The disappointment in America comes at almost exactly the time as the British government has announced measures to increase taxes on private equity (but not by a whole lot.)

What has happened is that so many of us have forgotten why taxes matter. As Polly Toynbee remarks in the Guardian about the policies of Prime Minister Gordon Brown,

It will take hard work to remind people what tax is for, why it is a public good and not a burden, how it is the agent of social justice. Those ideas have been allowed to atrophy in the last decade. Labour has redistributed more than any government to the poor, at least slowing the rate of increase in inequality - but by never framing the argument in ideological terms, a generation has never heard how inheritance tax helped shape social progress in the last 100 years.
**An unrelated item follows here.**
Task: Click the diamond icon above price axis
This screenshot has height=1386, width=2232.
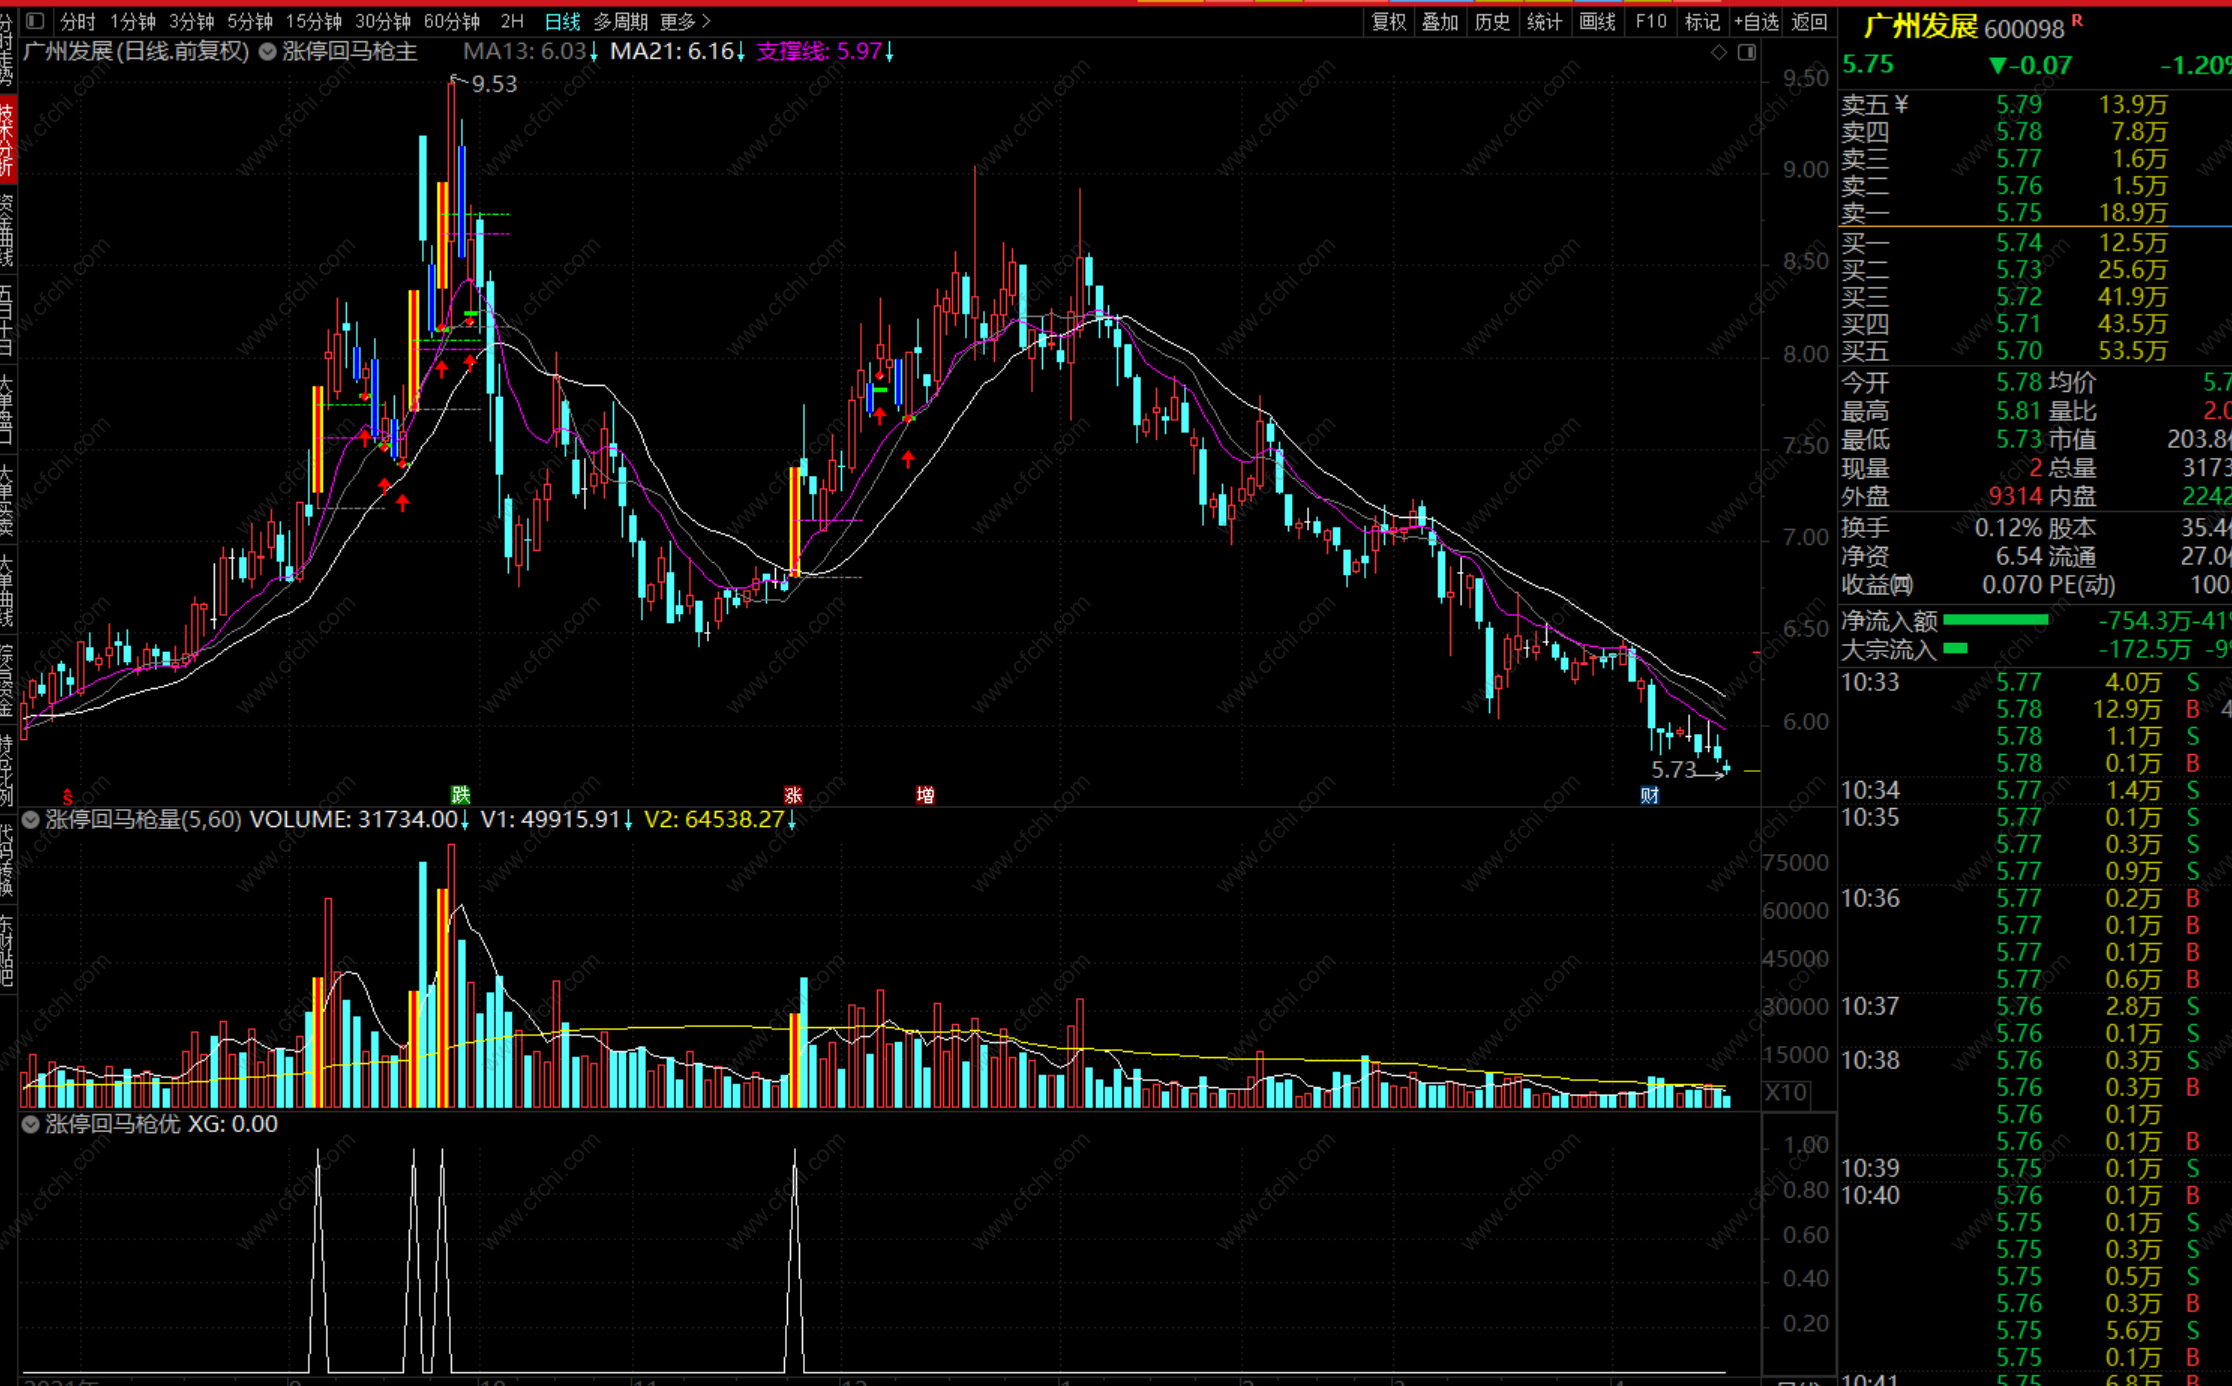Action: pyautogui.click(x=1719, y=52)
Inheritance tax -- another political hot potato in Britain now as the Labour government seeks to head off attacks by a rejuvenated Conservative Party, is a classic case of this myopia. In a truly excellent article in the New Statesman, the political philosopher Martin O'Neill explains why we should stop worrying and learn to love inheritance tax.

Just like the Democrats in the US, the Labour Party has tended to be somewhat defensive when reacting to proposals to abolish or reduce IHT. Rather than simply emphasizing that not all that many people pay IHT, Labour should be trying the difficult task of transforming public opinion on the issue.

Teddy Roosevelt took the view that “The man of great wealth owes a peculiar obligation to the State, because he derives special advantages from the mere existence of government.” There would be no good in being wealthy if one could not enjoy stable property rights, the protection of the police, and the peace of a well-defended country, all of which need to be paid for. This sort of reciprocity argument is also made by Bill Gates, Sr., father of the Bill Gates of Microsoft, in his book Wealth and Our Commonwealth: Why America Should Tax Accumulated Fortunes. This sort of argument can get broad purchase with those of every political stripe, as is demonstrated by the fact that Roosevelt and Gates are hardly “soak the rich” firebrands or loonie lefties.

When one looks clearly at inheritance tax in terms of a concern with fairness and opportunity, it’s difficult to see why it has become so unpopular. Perhaps it is significant that many of those whose families would lose out most massively from a fair system of inheritance tax are precisely those who own some of our most influential newspapers, and who have the spare resources to exert political influence through lobbying and political donations. If so, that gives one more kind of democratic argument for why IHT is a vital policy in a fair and progressive country.

In terms of its roads, schools, and many other good things, the U.S. (and some other countries) have been living off investments made in the 1950s, 1960s and 1970s, and under the current tax-cutting mania, these are now in atrophy. We need to remind ourselves of why taxes matter.